▶ _Supplied material_:
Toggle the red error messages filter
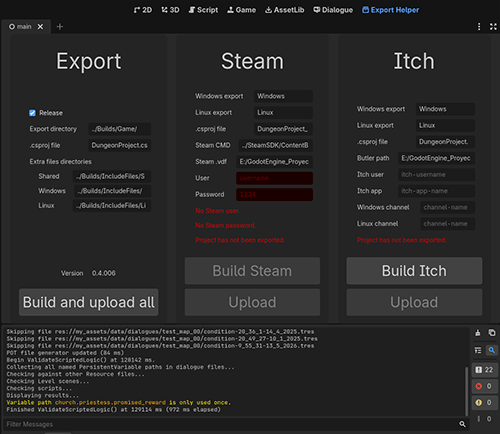 [485, 386]
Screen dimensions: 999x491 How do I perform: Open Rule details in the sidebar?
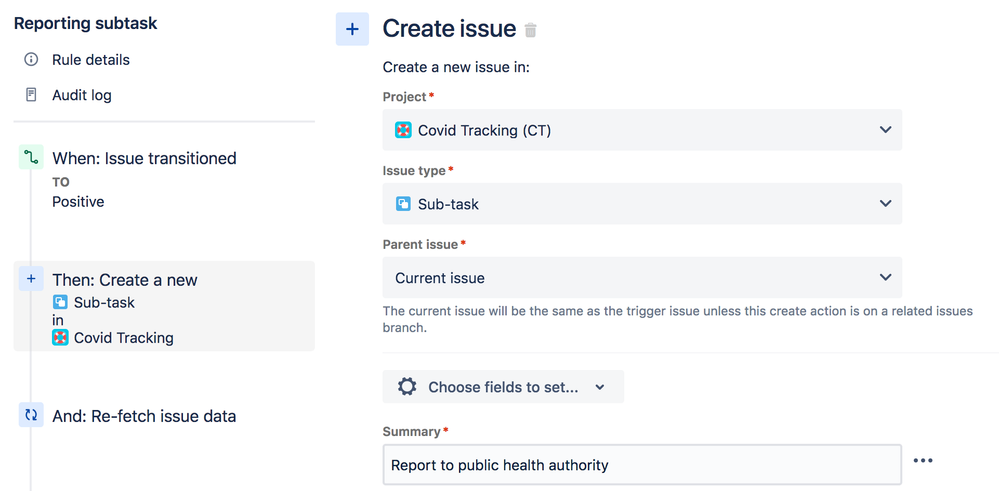tap(91, 60)
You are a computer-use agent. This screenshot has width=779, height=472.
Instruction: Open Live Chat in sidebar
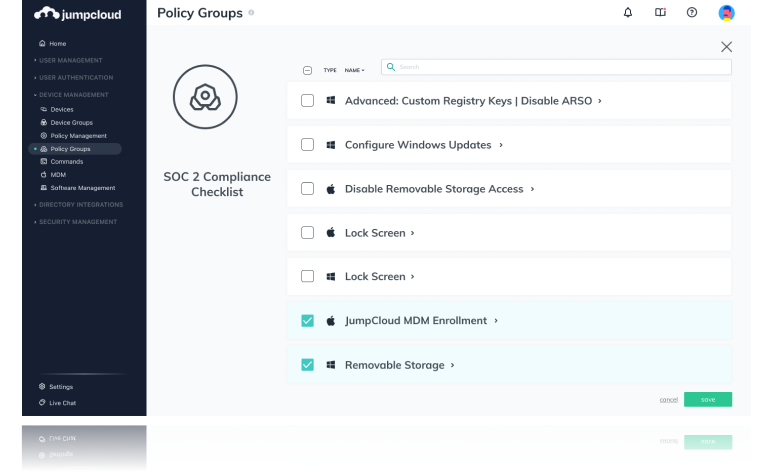(57, 403)
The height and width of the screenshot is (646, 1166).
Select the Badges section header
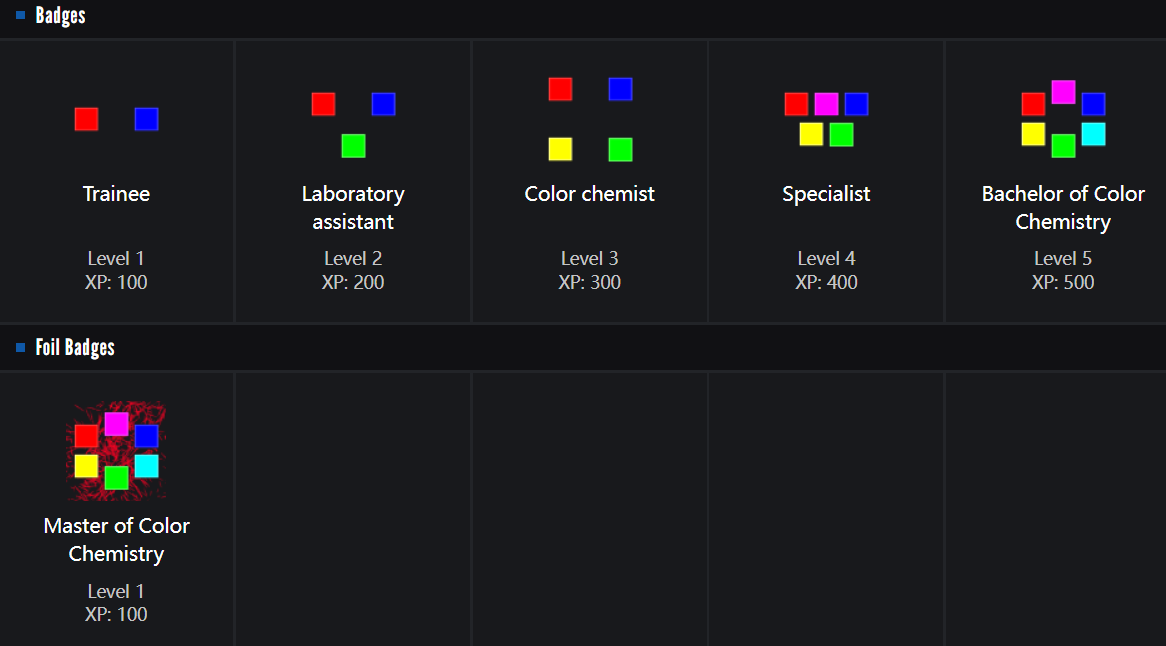61,16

▶ _Work item_:
Would you transcribe each of the entries exactly, skipping the pictures?

▶ _Solution to this task_:
Toggle the red error messages filter
 [485, 386]
Screen dimensions: 999x491 How do I perform: Open Rule details in the sidebar?
tap(91, 60)
You are a computer-use agent. This screenshot has width=779, height=472.
Instruction: Open Live Chat in sidebar
(57, 403)
The height and width of the screenshot is (646, 1166).
Select the Badges section header
61,16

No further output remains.